Currency Pegs & their Risks


The devaluation of the Chinese renminbi (yuan) raises serious implications both economically and politically. The mere fact that a peg exists allows for political criticism, as if this were some currency war. First, China devalued the renminbi for its economy to remain on an even keel in an attempt to keep growth and employment high. Secondly, China acted to make its currency a preeminent global currency, which helps to promote the country’s diplomatic goals and solidifies the country’s centrality to the global economy. However, these two goals can also emerge in conflict with one another.

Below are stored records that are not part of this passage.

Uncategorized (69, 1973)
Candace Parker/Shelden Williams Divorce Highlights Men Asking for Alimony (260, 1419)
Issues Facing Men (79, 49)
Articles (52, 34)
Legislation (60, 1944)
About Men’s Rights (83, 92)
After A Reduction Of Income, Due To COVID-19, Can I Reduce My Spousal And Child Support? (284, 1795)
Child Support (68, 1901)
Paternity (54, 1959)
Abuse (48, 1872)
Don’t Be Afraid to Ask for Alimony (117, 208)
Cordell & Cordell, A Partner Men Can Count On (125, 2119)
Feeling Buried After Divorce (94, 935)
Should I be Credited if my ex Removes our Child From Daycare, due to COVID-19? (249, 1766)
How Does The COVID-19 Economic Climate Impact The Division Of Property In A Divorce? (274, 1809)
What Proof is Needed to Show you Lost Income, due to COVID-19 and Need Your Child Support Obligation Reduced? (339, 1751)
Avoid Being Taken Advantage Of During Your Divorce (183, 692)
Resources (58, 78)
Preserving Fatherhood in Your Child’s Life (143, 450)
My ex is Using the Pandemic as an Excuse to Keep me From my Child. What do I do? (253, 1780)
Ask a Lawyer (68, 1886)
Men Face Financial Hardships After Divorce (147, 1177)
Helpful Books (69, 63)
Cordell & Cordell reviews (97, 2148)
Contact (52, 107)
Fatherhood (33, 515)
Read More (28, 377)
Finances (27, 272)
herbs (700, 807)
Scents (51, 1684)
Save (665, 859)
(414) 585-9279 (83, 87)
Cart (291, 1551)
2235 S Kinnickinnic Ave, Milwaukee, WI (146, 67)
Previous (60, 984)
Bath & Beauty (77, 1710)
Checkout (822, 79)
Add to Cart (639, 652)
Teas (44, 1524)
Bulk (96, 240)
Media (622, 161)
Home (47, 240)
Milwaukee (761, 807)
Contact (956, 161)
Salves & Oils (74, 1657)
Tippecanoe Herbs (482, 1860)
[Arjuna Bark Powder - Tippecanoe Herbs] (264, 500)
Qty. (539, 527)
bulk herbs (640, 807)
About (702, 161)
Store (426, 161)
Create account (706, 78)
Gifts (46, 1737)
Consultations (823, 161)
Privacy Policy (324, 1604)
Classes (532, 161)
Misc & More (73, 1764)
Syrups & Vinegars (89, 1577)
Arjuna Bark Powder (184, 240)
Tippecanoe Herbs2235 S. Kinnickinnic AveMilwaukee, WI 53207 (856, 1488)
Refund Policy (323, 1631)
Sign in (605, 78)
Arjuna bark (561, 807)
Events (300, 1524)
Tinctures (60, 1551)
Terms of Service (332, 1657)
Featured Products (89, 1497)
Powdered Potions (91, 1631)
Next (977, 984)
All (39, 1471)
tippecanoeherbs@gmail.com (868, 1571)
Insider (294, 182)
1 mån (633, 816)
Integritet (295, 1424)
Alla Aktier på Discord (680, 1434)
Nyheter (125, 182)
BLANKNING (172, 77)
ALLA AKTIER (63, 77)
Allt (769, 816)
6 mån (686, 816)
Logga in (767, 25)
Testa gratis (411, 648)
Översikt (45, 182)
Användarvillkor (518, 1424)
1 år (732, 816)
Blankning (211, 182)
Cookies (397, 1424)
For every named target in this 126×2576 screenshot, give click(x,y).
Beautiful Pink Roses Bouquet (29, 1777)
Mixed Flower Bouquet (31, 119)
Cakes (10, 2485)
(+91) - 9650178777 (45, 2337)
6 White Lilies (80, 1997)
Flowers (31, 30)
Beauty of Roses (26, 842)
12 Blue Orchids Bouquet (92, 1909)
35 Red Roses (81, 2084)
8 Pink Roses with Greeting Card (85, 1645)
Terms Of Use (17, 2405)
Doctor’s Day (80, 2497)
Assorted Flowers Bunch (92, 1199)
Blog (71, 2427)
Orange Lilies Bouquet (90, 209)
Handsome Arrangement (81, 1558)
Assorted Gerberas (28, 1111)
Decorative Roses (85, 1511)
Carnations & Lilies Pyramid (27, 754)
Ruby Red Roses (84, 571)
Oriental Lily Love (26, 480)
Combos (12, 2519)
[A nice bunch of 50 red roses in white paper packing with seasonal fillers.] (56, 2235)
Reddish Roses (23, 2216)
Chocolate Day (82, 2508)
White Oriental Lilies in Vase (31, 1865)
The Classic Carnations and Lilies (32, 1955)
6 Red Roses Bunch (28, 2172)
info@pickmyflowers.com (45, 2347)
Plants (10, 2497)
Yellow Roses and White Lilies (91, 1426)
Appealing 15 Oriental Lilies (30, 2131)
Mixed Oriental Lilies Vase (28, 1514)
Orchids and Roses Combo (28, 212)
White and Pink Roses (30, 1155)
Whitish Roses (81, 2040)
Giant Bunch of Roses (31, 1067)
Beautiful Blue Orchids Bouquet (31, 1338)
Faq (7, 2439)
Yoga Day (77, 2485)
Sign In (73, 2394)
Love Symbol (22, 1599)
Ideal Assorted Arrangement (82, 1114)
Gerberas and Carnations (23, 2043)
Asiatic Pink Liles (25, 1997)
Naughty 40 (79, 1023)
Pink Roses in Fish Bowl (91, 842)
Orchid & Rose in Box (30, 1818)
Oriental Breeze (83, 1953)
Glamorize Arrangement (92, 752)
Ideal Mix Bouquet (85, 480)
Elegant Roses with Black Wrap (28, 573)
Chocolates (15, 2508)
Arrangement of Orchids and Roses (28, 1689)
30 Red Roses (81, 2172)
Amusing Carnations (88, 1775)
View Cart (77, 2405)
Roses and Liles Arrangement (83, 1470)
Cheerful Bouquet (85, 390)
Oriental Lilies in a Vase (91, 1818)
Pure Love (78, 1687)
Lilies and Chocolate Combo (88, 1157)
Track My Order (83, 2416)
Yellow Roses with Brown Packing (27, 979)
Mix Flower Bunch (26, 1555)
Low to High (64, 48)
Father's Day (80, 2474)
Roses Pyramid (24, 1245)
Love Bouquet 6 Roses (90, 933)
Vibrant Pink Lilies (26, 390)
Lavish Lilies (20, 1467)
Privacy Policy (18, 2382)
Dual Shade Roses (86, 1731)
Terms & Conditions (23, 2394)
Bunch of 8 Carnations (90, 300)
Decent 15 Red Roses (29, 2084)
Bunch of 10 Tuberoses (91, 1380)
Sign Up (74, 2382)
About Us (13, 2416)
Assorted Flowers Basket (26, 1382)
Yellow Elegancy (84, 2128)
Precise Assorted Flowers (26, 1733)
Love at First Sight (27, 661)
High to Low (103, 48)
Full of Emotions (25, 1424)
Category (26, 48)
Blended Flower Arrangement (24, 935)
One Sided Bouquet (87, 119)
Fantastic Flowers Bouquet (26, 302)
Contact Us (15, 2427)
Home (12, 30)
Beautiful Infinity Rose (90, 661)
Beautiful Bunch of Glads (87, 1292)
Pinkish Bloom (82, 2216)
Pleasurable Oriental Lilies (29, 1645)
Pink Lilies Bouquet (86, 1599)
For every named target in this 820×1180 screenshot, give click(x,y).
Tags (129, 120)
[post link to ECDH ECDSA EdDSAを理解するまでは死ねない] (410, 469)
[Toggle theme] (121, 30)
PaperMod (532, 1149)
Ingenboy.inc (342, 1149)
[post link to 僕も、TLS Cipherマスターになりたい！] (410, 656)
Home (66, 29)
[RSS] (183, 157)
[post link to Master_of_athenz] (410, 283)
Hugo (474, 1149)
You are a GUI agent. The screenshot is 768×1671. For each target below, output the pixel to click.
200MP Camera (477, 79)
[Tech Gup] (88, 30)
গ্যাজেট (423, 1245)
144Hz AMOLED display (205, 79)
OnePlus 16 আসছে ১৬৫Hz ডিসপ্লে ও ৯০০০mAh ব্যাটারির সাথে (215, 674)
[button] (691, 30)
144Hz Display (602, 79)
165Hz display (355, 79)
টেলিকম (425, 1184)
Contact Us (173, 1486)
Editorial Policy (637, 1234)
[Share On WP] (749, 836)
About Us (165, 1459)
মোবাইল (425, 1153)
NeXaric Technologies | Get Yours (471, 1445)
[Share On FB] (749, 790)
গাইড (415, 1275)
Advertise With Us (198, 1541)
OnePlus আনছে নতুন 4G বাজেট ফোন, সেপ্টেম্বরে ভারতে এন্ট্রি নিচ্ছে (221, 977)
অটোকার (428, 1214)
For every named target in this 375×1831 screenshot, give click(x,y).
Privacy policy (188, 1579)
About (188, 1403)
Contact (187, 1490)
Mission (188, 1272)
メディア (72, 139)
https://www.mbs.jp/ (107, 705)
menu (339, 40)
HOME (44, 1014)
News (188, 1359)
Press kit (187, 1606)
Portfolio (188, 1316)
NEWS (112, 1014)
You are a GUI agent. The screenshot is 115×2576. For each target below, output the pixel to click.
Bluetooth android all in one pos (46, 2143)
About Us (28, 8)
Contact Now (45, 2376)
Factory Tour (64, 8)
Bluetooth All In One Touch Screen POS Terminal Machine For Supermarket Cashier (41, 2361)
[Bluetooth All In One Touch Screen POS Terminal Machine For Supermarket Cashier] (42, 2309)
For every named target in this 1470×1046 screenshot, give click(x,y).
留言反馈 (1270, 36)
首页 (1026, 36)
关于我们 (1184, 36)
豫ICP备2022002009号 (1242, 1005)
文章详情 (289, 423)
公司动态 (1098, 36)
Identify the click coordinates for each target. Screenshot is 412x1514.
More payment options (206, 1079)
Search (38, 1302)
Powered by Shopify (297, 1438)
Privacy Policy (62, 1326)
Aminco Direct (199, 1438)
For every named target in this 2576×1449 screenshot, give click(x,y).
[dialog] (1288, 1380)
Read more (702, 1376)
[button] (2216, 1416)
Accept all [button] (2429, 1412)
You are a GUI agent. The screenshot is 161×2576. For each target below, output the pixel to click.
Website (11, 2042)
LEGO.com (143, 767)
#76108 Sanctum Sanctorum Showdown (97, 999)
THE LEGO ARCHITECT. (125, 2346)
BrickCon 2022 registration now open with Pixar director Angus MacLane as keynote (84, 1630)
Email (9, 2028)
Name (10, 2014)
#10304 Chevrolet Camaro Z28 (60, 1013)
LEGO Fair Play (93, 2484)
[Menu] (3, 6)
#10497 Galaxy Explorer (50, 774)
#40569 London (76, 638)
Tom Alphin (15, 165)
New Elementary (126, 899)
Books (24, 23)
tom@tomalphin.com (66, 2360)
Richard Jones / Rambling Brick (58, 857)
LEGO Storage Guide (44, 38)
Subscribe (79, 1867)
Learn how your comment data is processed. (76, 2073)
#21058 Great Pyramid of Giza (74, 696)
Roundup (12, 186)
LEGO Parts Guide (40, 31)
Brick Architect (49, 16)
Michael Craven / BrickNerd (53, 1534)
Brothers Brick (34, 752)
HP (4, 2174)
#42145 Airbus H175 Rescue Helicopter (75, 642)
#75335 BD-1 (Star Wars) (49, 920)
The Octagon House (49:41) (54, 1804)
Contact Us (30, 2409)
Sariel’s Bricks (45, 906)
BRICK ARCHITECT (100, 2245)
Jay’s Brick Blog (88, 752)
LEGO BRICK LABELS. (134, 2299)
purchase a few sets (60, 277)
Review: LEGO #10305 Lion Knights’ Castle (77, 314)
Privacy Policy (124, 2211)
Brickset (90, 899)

Currency pegs are dangerous for they can produce the wrong political implications. A 5% swing in currency value is no big deal in the markets as with dollar/euro. However, simply because China has a managed float (peg) they run the risk of facing accusations for creating a currency war with just a 2% adjustment.  Pegs can overshoot as well as undershoot and either can be economically disruptive. We saw what happened to the Swiss peg and the pegs in Southeast Asia that facilitated the Asian Currency Crisis of 1997. In both cases, governments lost a fortune because pegs provide a stop loss to foreign capital.

China should move to a full float now for the high in the renminbi (yuan) took place with a 19-year decline in the dollar forming the 2013 low. The majority seems surprised by the dollar rally (devaluation) only because they seemed to have overlooked the fact that the low was clearly made in 2013 when an uptrend was already in motion.

China was wrongly blamed for the devaluation when in fact the trend was already in motion in the market and the economy. Floating the renminbi now will eliminate the blame that the trend is manufactured by China when in fact this is a dollar bull market unfolding globally.